= INVEST (mnemonic) =

Software development aide memoire

The INVEST mnemonic for Agile software development projects was created by Bill Wake as a reminder of the characteristics of a good quality Product Backlog Item (commonly written in user story format, but not required to be) or PBI for short.
Such PBIs may be used in a Scrum backlog, Kanban board or XP project.

| Letter | Meaning | Description |
|---|---|---|
| I | Independent | The PBI should be self-contained. |
| N | Negotiable | Draft PBIs are not explicit contracts and should leave space for discussion. |
| V | Valuable | A PBI must deliver value to the stakeholders. |
| E | Estimable | You must always be able to estimate the size of a PBI. |
| S | Small | PBIs should not be so big as to become impossible to plan/task/order within a level of accuracy. |
| T | Testable | The PBI or its related description must provide the necessary information to make test development possible. |

==Independent==
One of the characteristics of Agile Methodologies such as Scrum, Kanban or XP is the ability to move PBIs around, taking into account, amongst other criteria, their business value. When PBIs are tightly dependent, it might be possible to combine them into a single PBI.

==Negotiable==
A user story is not a contract. It is an invitation to a conversation.

The details of how a need is satisfied should remain open to discussion rather than being locked down in advance by a rigid specification. The story captures what is needed and why, but leaves how it is delivered to be worked out collaboratively. A story that over-specifies the solution; dictating UI layout, technical approach, or precise interaction design — removes that flexibility and undermines the dialogue that makes agile development effective. That having been said, it may still be appropriate for a PBI include a proposed a technical approach, suggest a layout, outline an ideal solution, etc.

This is why acceptance criteria should focus on observable business outcomes rather than implementation detail. The less a story prescribes the solution, the more room exists for the team to find the best one.

Negotiability does not mean the underlying business need is up for debate, it means the path to meeting it is.

==Valuable==
The aim of Agile Methodology being to continuously deliver valuable software, the PBI should bring value to the stakeholder.

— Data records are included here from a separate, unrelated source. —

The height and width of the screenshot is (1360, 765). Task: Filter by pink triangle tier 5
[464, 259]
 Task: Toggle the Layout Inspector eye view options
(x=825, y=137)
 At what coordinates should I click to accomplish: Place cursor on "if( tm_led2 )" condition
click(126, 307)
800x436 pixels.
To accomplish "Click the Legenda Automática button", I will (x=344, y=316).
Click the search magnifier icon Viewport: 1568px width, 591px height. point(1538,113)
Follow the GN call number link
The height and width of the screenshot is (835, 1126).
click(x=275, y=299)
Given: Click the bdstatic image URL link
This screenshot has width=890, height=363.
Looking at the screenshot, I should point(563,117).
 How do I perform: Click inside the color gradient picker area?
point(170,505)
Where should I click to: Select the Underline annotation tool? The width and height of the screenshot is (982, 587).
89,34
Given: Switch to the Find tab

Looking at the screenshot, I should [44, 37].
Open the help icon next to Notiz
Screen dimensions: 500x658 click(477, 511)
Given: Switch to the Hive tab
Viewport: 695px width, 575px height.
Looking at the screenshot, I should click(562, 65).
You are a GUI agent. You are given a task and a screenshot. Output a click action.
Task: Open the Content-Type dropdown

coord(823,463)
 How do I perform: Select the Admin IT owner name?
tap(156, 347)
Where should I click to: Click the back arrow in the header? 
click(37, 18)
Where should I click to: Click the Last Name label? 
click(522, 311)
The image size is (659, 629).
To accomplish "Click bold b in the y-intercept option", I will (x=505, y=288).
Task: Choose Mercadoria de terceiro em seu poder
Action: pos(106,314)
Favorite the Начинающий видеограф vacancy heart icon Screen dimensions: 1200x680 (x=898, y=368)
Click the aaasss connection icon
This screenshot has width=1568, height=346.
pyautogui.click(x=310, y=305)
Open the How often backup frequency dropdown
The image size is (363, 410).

Sometimes a story might not result in a complete shippable feature in its own right, and it may simply be a measurable step towards that goal. Nevertheless, the story must at least be demonstrable to the stakeholder and show that progress (i.e. something of value) has been delivered. For example, it would be acceptable for a coded/text response back from a central service to be simply shown in the user's UI (as text) to demonstrate that data had been sent to - and accepted by that service - and have a better representation of that response to be covered in another story. In this sense, the story was demonstrable and achieved something of business value, albeit perhaps not the final iteration of the design.

==Estimable==
Originally, Bill Wake reasoned that if a PBI size cannot be estimated, it will never be planned or tasked, and thus, it will never become part of an iteration. By this reasoning, PBI items should be capable of being estimated at some point. Note that this does not mean a PBI should in fact be estimated during the initial creation of the PBI, but only that it describes something which could be estimated.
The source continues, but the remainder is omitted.